Questions to answer:
(a) Please reproduce the part of the heatstroke article between "- Get the person" and "help replenish fluids.", inclusive.
(b) Answer these questions from the heatstroke article:
(i) Which event in Berlin did the writer attend?
(ii) What early sign may appear if things are allowed to go too far?
(iii) What should be removed from the person so they can cool off?
(c) Shorten the paragraph of the heatstroke article that begins "Recently my partner Jyan", keeping its main facts.

Recently my partner Jyan and I attended the amazing Folsom Europe in Berlin. I was amazed at how many rubber pups were in attendance. Sadly one hot day there was a medical emergency I needed to attend due to heatstroke. Today I thought it was important to discuss how to stay safe and avoid dehydration and heatstroke while wearing your favourite latex and rubber gear.
How To Stay Safe In Full Rubber Gear
What Are The Signs Of Heatstroke or Dehydration In Rubber?
The early signs of heat stroke can be subtle so be aware of the following signs of things starting to go wrong:
- Becoming thirsty
- Feelings of confusion, irritability or disorientation
- Muscle or abdominal cramps
- Seizures if allowed to go too far
What Is The First Aid For Heat Stroke?
- Get the person out of the sun and into a cool shaded area away from the heat.
- Remove the person's hood and as much of the rubber gear as modesty will allow so they can cool off.
- If the person is alert give small sips of water, cordial or sports drink to help replenish fluids.
- If they are not starting to feel better, or they are starting to get worse:
SEEK MEDICAL HELP IMMEDIATELY.
- Apply cool towels, gently fan the skin and cool sprays of water can help bring the body temperature down.
- If the person has any medical conditions or any concerns about their health, see a doctor ASAP.

Given data:
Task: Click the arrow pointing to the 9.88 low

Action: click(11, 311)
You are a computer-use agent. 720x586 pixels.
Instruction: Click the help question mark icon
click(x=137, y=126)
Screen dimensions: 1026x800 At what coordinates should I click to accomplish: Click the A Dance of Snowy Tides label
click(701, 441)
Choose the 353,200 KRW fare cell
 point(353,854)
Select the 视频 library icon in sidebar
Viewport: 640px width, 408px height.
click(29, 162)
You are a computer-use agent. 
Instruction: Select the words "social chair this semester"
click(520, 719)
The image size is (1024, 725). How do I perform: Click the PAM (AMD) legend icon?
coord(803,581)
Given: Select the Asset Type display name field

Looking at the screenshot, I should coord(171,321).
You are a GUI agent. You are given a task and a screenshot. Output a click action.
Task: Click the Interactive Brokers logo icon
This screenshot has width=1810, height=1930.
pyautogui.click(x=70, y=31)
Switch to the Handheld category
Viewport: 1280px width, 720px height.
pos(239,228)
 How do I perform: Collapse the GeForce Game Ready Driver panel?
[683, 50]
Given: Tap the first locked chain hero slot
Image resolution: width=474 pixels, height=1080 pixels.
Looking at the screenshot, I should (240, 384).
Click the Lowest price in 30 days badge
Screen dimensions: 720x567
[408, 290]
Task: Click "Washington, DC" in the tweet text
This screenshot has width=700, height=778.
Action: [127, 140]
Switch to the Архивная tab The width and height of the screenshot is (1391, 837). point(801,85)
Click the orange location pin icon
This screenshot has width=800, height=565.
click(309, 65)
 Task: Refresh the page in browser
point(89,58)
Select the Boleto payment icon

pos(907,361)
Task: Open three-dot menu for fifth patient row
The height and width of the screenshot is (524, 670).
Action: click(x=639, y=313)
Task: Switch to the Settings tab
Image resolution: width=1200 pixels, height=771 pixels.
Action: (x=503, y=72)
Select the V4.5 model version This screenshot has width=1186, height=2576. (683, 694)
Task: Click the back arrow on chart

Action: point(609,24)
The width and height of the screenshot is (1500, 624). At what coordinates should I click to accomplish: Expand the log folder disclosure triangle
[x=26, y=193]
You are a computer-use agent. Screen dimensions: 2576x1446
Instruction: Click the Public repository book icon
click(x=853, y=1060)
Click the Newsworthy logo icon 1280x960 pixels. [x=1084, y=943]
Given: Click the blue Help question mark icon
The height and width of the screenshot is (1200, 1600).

Answers to the tasks:
(a)
- Get the person out of the sun and into a cool shaded area away from the heat.
- Remove the person's hood and as much of the rubber gear as modesty will allow so they can cool off.
- If the person is alert give small sips of water, cordial or sports drink to help replenish fluids.

(b)
(i) Folsom Europe.
(ii) Seizures.
(iii) Their hood and as much of the rubber gear as modesty will allow.

(c) Jyan and I recently attended Folsom Europe in Berlin, where many rubber pups were present. On one hot day I had to attend a medical emergency caused by heatstroke. Here I discuss how to stay safe and avoid dehydration and heatstroke while wearing latex and rubber gear.